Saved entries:
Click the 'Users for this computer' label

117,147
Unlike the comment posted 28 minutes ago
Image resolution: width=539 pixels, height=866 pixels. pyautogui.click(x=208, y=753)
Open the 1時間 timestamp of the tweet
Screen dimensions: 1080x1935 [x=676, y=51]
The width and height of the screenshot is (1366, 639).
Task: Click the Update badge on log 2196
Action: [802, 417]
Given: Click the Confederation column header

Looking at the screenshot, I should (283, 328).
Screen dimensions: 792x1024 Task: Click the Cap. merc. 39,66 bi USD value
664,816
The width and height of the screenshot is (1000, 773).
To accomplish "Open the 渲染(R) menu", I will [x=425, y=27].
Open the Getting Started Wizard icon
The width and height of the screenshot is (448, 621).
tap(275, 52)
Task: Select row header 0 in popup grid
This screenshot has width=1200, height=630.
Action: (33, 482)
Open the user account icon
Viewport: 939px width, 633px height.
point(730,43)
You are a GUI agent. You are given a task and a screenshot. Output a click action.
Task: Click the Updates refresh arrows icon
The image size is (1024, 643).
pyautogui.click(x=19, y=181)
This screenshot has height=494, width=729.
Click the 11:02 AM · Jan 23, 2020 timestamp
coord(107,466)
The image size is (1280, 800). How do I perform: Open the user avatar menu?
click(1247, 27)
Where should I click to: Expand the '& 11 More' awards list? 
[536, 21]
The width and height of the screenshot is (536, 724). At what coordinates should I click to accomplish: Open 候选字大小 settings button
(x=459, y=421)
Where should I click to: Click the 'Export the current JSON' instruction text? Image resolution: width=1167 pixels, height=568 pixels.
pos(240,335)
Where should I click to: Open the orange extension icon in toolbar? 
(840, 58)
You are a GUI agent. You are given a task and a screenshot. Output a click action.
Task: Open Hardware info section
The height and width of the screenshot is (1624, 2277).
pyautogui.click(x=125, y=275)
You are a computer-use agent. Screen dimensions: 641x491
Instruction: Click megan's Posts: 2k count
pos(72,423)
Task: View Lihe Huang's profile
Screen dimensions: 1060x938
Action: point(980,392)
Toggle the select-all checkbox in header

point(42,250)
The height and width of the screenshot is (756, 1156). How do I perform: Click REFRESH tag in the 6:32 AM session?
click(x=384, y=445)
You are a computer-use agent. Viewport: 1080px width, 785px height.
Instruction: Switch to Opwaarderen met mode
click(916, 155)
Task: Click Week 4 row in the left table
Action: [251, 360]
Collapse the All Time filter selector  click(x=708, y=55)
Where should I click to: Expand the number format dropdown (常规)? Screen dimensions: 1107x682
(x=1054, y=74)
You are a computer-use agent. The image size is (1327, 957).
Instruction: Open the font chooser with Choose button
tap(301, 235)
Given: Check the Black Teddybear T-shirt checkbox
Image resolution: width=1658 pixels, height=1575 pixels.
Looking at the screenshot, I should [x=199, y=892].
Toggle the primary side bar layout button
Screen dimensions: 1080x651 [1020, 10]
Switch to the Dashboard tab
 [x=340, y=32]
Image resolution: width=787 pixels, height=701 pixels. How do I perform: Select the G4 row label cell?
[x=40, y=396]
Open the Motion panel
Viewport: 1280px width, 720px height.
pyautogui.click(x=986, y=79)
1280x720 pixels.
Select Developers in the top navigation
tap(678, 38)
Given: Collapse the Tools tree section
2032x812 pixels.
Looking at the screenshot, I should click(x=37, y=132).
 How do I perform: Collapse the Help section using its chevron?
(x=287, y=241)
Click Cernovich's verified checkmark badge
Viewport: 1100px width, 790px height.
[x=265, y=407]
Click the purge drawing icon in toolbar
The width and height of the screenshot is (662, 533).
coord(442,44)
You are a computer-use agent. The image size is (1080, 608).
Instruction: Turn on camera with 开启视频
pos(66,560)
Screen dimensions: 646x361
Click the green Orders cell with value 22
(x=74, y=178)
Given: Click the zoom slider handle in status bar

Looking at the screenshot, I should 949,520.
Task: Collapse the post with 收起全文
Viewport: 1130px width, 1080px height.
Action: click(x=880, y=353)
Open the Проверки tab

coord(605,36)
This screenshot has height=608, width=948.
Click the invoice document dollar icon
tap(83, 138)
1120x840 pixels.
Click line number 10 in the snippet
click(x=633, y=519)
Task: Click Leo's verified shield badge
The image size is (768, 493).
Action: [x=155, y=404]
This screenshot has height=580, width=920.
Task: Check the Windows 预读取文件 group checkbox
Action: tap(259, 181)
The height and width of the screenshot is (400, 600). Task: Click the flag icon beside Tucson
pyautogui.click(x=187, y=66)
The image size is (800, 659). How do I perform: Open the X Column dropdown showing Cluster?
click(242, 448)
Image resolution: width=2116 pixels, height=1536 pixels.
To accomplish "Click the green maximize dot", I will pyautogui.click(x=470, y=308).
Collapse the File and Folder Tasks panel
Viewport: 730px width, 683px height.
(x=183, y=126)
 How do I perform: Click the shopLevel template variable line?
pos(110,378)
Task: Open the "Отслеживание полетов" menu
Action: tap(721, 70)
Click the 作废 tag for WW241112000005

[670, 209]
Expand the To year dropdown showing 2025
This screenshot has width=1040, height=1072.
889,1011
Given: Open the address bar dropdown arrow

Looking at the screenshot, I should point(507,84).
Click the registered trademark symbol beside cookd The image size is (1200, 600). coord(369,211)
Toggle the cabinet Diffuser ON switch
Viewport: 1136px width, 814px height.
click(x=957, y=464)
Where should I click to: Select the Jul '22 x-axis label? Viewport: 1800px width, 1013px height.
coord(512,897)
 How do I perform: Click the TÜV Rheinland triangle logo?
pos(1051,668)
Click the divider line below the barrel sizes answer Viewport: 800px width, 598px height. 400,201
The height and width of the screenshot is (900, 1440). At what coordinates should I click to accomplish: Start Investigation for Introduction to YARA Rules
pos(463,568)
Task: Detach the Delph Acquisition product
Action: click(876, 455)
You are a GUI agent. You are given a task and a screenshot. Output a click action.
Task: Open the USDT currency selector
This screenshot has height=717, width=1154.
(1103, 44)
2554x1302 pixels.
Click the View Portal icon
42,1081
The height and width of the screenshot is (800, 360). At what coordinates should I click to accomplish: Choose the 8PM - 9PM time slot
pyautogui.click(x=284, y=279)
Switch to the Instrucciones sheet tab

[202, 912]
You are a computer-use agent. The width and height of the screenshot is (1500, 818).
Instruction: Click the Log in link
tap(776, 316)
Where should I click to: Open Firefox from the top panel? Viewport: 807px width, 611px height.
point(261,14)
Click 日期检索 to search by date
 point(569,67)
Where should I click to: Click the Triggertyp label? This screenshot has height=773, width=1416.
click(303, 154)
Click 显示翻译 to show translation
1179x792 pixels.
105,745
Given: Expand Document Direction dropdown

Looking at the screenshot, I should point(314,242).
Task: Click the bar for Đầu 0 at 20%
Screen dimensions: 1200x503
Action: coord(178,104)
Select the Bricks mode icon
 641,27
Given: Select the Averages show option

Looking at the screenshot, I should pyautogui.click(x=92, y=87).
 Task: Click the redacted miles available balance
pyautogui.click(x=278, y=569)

# WHAT THE EXERCISE ASKS:
Which lines of the data include the word "selector"? Copy each one.

# YOUR SOLUTION:
Collapse the All Time filter selector  click(x=708, y=55)
Task: Open the USDT currency selector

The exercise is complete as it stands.